4. Forming odour categories using an electronic nose
The ability to use linguistic concepts to describe perceptions or measure data is an emerging feature for artificial sensing systems. Odour categories need to be symbiotically represented using the data from an electronic nose. One objective is to facilitate human and computer interaction and therefore, the name given to the odours are correlated with a human user. Perceptual differences that arise between the human perception of odours and the electronic one, represents a challenge to the system. Therefore, to cope with these differences, the system maintains the freedom to evaluate how appropriately the linguistic concepts represent the sensory perceptions.

Finally, some experimental results are shown where odour categories are formed and new odours are described using these categories.

5. Quartz resonator sensor arrays
Nakomota et al (1993) successfully identified perfumes and flavours using a quartz resonator with 8 different types of resonator membrane systems initially designed to inspect the aromas. Both neutral networks and principal components analysis were used to aid data separation.

Five different perfume types were clearly separated using PCA. Nato et al (1995) showed that an epoxy-coated quartz crystal resonator sensor, used with associative neutral network analysis and principle component analysis, could discriminate between red, white and rose wine.

Nine parameters representative of the transient sensory response curve were chosen and analysed.

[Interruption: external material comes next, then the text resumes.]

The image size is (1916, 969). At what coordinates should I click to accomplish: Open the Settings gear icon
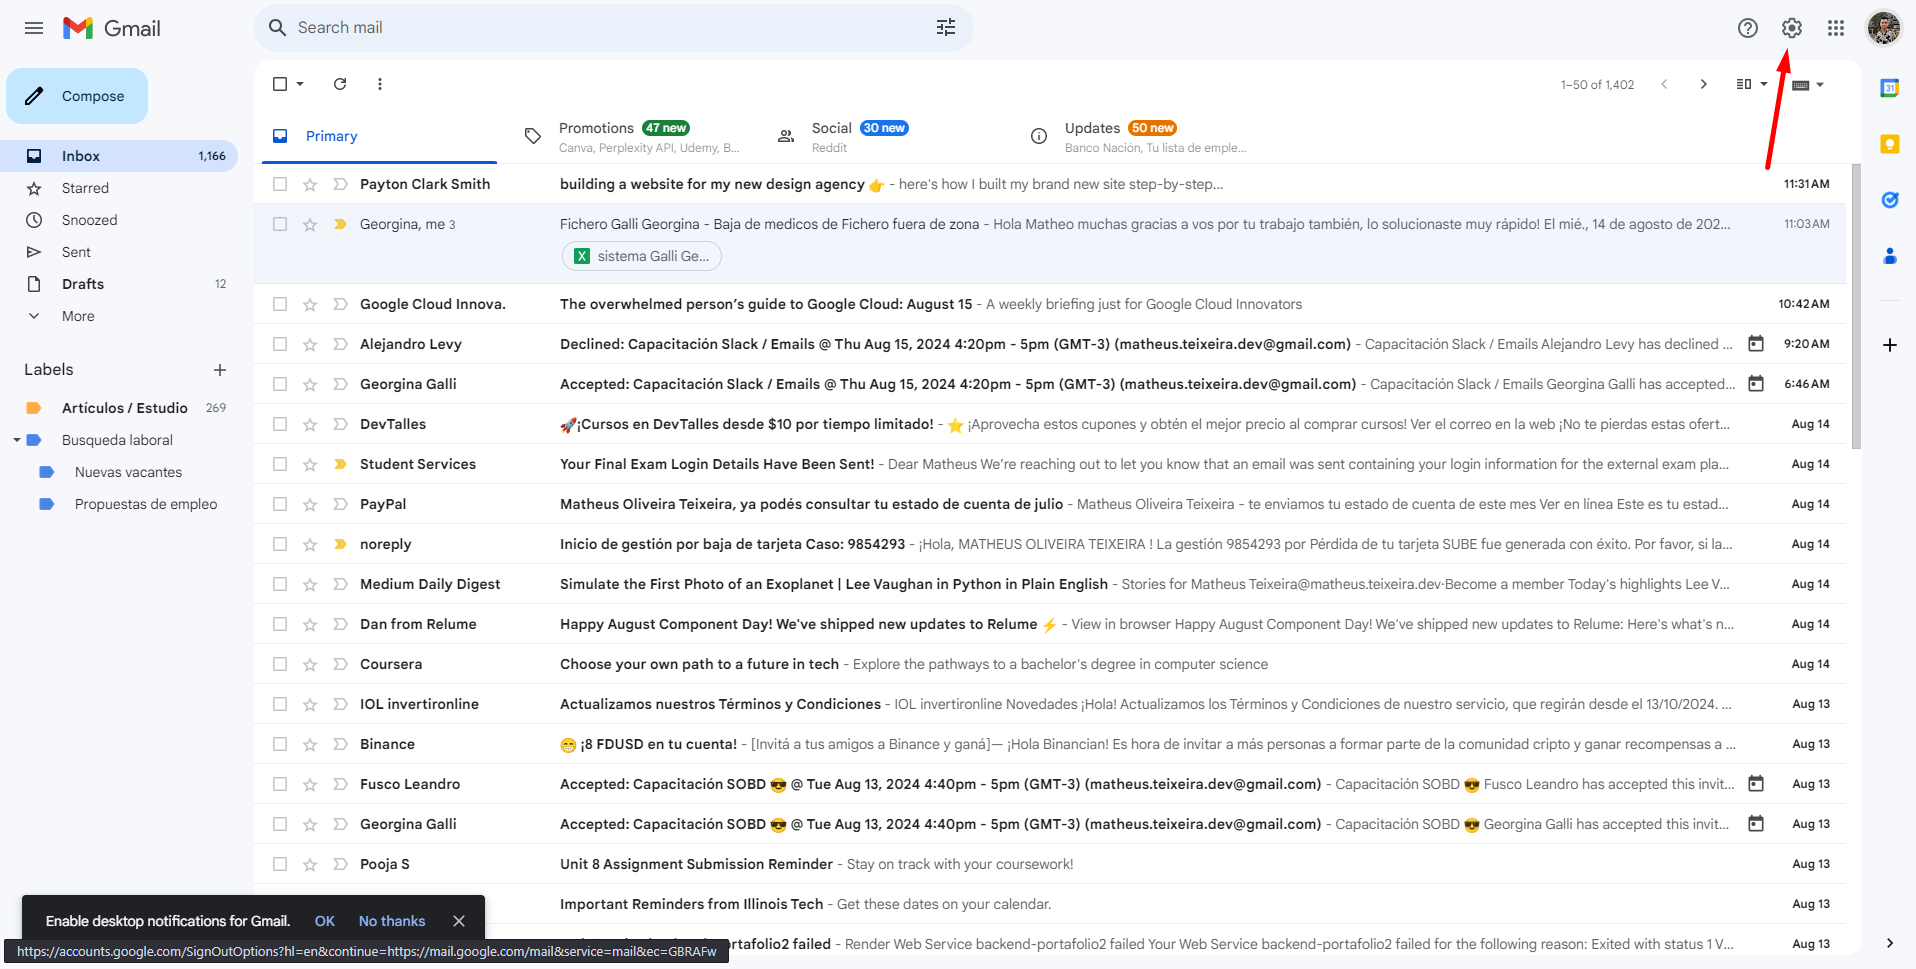[1791, 28]
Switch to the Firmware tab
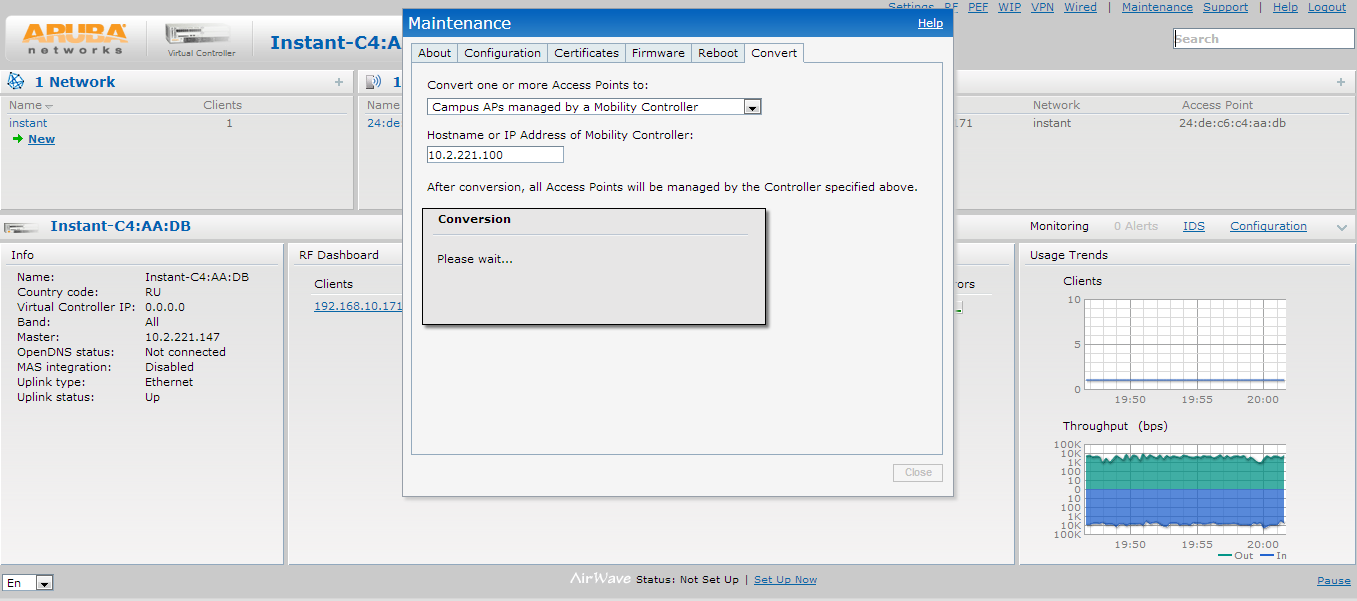 coord(658,53)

The neural network after initial training with 5,000 known samples was able to identify each kind of wine with a 100% success rate.

Conclusion
The quality of the food supply depends at least in part on the sensory effects that foods have on consumers. Sensory research and its application have played a key role in the development of food products that are well accepted by consumers. This area of research will continue to be a vital link in modern food supply.